Seeing a GeForce 7800 GT at less than $300 is an offer too good to pass up, even for our budget oriented system. Without a doubt, the quality and speed of graphics will amaze anyone building a similar system to this configuration and price range. Although the GeForce 6800 GS is a very tempting and cheaper option, the additional features and performance of the GeForce 7800 GT make it worth spending the extra money. The particular XFX card we chose comes overclocked from the factory and can likely be pushed even further into GeForce 7800 GTX territory. For under $300, this card is an absolute bargain especially if it can match - or come close - to the $499 GeForce 7800 GTX while overclocked. Those looking for more information on this card can reference our initial look at the XFX GeForce 7800 GT.
For less than a hundred dollars, the DFI nForce4 Ultra Infinity board provides all the bells and whistles of the nForce4 architecture with the omission of SLI support. For a budget system, SLI is not a very attractive option so having a single 16x PCI-E slot is more than enough especially when considering the fact that we're filling it with a single GeForce 7800 GT. Despite lacking some of the fancy additions and polish of its LANPARTY counterparts, the more economical Infinity board still has some excellent tweaking options in the BIOS and solid performance. In terms of sound, we'll be taking advantage of the onboard 6-channel audio with SPDIF digital output to match to our 5.1 surround speakers.
Given the fact that memory is often seen as the keystone of a stable system, it's nearly impossible to recommend a product from any company aside from the quality brands we know and use here such as Kingston or Corsair. Coming in just under a hundred dollars, we have some excellent Corsair XMS modules that have low timings and ample room for overclocking. Granted, you can find some generic alternatives and save some money. However, the peace of mind afforded from using modules form a quality brand like Corsair (XMS no less) is worth every additional penny in our book.
For storage needs, we've opted to select a single 200GB drive from Maxtor. The drive features 16MB cache, SATA 150 support, and full NCQ support. As we saw when we reviewed this drive last month, this single drive is capable of providing ample performance with enough capacity to allow us to get away with using a single drive. Should you wish to create a RAID array down the road, you can easily do so for a small amount of money by grabbing a second identical drive. Paired with the onboard RAID of the nForce4 motherboard, you can choose between the speed of a RAID 0 or the integrity of a RAID 1 array.
Over the years, Lite-On has built a reputation for building high quality drives and offering them at an unbeatable price. The SOHW-1693S drive we've selected continues this trend by providing full DVD+/-RW support (including Dual-Layer discs) at a sub $40 price point.
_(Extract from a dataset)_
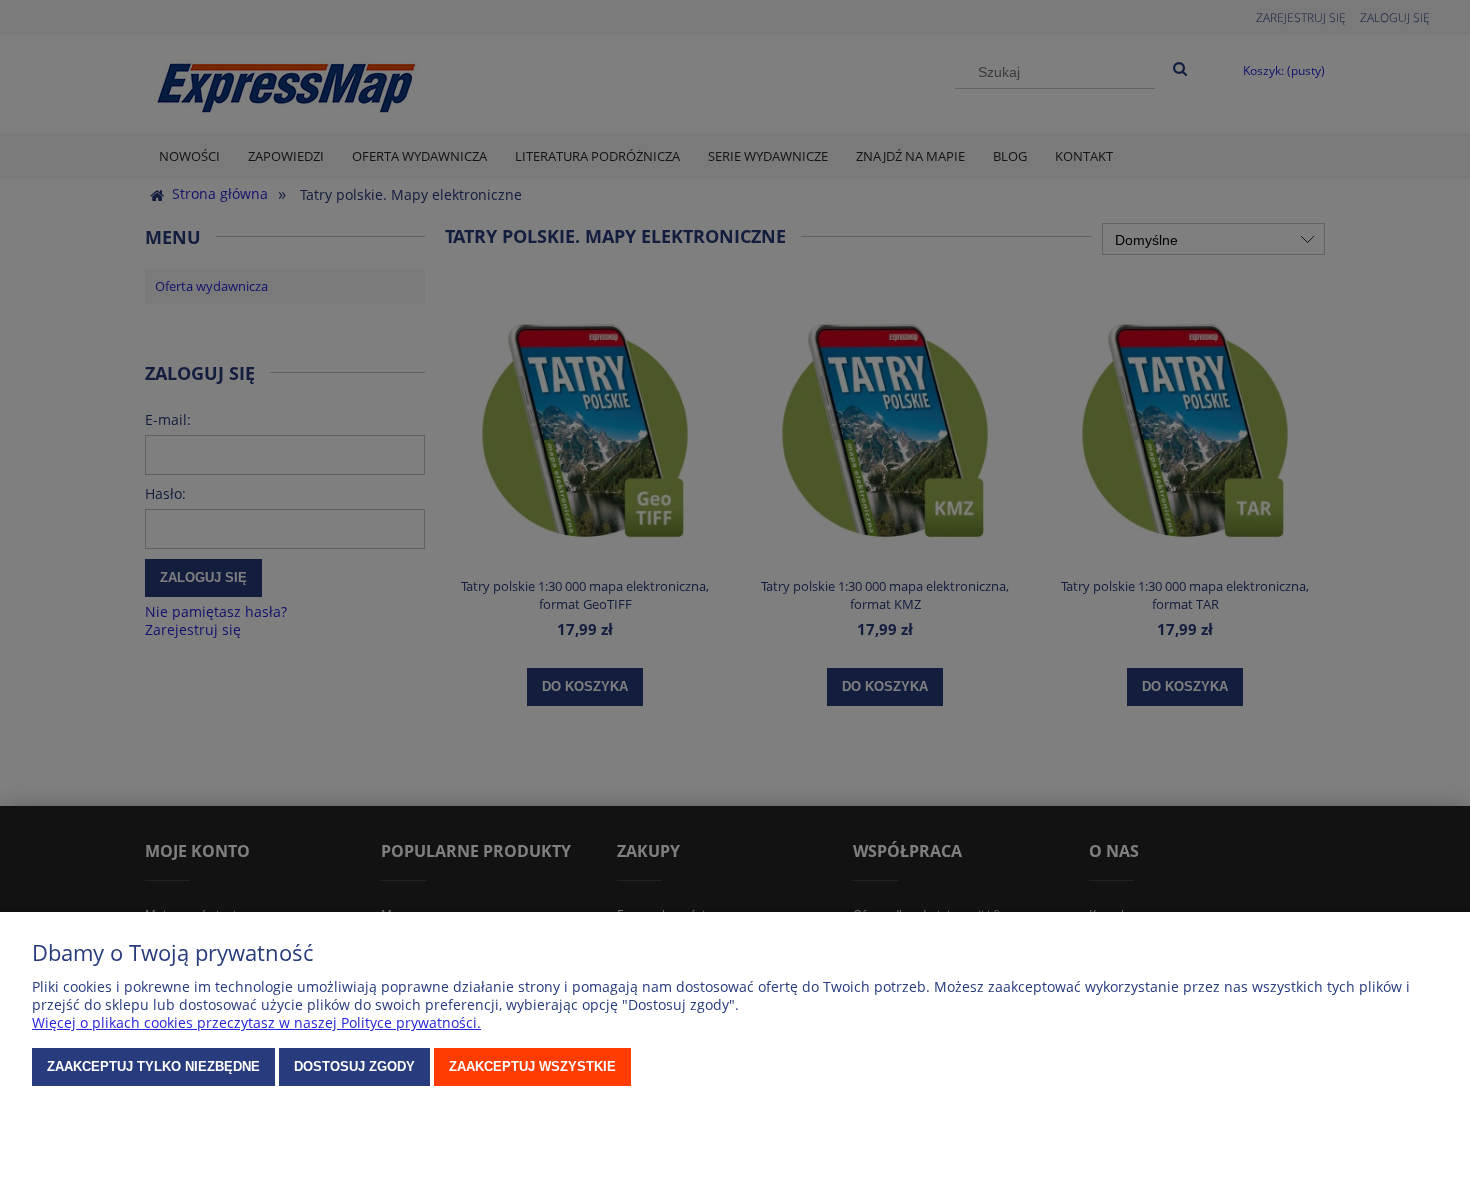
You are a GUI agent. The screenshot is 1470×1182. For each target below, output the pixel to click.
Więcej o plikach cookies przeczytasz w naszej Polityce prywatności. (256, 1022)
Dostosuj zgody (354, 1066)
Although other more expensive drives might burn at faster speeds, you can't beat the Lite-On drive's dependability and price-performance ratio. Add a healthy bundle including Nero burning software and you'll see why we liked the drive so much for the price in our review of Dual Layer DVD+/-RW burners.
With a 16ms response time, native 1280x1024 resolution, and respectable 450:1 contrast ratio this LCD is an excellent candidate for our budget system's monitor. Fortunately, this LCD should allow even the most budget-minded gamer the opportunity to have an excellent image to complement the exceptional performance this budget configuration will provide.